VODUN, VODOU, CONJURE: THE ANIMISTIC ARTS OF THE AFRICAN DIASPORA
(MARCH 26 - MAY 2, 2015)
Cavin-Morris Gallery is honored to present an exhibition of magic and spirit expressed in intense and powerful works of art from Africa, Haiti, Jamaica, and the United States. Stereotypical language falls apart when speaking about this kind of magic. The end product of the piece is less important than the means by which it was made. It is all about process and intention. It is an animistic magic that relies on Nature for its material and spiritual sources - for healing, for love, for midwifery, for remembrance, for power, for cultural resistance, and ultimately for finding a balance in human nature.
Conjure and Vodou’s earliest manifestations were in the Old World (Africa), but when the slaves were forced here from West Africa and the Kongo area, it was remembered and reinvented (creolized) in an American form. Always covert, Vodun is more in the open now. It is not the court art we associate with the major empires of Benin, it is the vernacular art of common people struggling to survive in a contemporary world.
Part of the exhibition includes a large selection of magic and spirit objects from the Jean-Jacques Mandel Collection, and other collections that have not been seen in this country before. This work is from Togo, Benin, and Tanzania. Often covered with a thick sacrificial patina and charged with metal and the binding powers of ropes, these pieces from the early to mid-Twentieth Century demonstrate that Vodun is still alive, highly functioning, and changing in the contemporary Pan-African world.
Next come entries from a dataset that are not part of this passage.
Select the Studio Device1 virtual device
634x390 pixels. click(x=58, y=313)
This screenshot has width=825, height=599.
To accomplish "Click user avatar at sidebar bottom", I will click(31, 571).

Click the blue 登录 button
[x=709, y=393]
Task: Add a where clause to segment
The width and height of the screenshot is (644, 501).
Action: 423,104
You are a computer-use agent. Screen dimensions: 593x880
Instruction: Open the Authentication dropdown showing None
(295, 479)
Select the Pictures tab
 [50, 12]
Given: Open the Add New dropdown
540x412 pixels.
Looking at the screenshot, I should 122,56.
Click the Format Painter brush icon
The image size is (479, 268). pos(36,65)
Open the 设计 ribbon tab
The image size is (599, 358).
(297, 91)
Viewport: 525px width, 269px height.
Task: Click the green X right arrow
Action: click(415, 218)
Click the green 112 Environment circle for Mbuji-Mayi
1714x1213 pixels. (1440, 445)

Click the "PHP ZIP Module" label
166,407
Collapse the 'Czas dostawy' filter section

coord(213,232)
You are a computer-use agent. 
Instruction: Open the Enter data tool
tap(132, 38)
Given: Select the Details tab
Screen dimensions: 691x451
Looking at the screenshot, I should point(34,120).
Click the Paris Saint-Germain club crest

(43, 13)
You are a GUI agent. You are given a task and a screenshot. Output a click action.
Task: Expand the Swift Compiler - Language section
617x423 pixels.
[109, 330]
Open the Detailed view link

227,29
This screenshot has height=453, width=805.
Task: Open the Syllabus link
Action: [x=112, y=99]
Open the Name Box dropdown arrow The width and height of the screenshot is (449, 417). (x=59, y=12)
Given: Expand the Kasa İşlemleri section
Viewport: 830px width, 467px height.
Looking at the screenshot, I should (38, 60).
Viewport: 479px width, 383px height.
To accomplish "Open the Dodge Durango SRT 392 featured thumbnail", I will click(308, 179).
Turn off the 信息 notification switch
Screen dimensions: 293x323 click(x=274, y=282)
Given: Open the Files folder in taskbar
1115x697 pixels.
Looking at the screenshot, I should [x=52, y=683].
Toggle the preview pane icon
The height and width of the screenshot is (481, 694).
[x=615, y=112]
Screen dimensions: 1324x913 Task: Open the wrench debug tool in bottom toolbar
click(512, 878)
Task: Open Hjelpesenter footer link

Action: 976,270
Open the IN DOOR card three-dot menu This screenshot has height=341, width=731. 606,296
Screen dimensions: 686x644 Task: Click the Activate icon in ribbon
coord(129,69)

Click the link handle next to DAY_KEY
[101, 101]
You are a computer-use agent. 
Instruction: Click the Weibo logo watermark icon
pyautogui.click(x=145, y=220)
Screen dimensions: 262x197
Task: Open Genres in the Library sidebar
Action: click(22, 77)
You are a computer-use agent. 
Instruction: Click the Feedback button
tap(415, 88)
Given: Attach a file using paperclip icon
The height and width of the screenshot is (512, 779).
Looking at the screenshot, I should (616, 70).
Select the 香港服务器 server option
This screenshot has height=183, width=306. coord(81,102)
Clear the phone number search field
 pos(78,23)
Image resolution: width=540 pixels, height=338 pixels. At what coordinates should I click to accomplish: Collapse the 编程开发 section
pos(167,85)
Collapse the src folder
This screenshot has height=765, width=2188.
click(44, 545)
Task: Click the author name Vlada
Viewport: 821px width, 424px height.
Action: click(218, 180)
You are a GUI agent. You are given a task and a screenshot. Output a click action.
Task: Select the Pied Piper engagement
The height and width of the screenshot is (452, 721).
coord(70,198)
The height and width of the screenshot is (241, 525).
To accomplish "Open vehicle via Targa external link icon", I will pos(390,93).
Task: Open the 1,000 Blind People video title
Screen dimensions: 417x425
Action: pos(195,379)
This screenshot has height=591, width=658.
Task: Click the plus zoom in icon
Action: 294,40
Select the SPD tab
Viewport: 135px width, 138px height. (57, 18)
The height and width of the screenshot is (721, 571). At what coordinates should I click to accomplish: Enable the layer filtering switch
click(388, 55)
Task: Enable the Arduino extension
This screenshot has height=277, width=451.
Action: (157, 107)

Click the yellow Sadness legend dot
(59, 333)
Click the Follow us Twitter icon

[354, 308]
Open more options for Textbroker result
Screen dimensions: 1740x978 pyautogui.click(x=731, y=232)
The ancestors of these Pan-diasporic peoples provided the ethos and spiritual influences for the black people of Haiti, Jamaica and the United States. The pieces from Jamaica include art by the Athertons, father and son, Everald Brown, and Errol McKenzie and were made to use in spiritual ceremonies, or as amulets of protection. We will be showing some very early and rare ironwork from Haiti including an iron staff of Dambala made for a Vodou temple, and a Masonic sword. Many practitioners who took Legba, the lwa (loa) of the crossroads as a spirit guide were also Masons. We will also show some temple flags of sequined cloth. From the United States we will honor the work that extends from the Southern Black Belt yard show or conjure complex with pieces by Bessie Harvey, Kevin Sampson, important works not shown before by Georgia artist J.B. Murray, and sculpture by Osker Gilchrist who used bleached white animal bones on his property in compositions to ward off evil spirits.
There will be an accompanying on-line catalog to explain the connections between these works in the African and African American religious experience as modes of resistance and transcendence.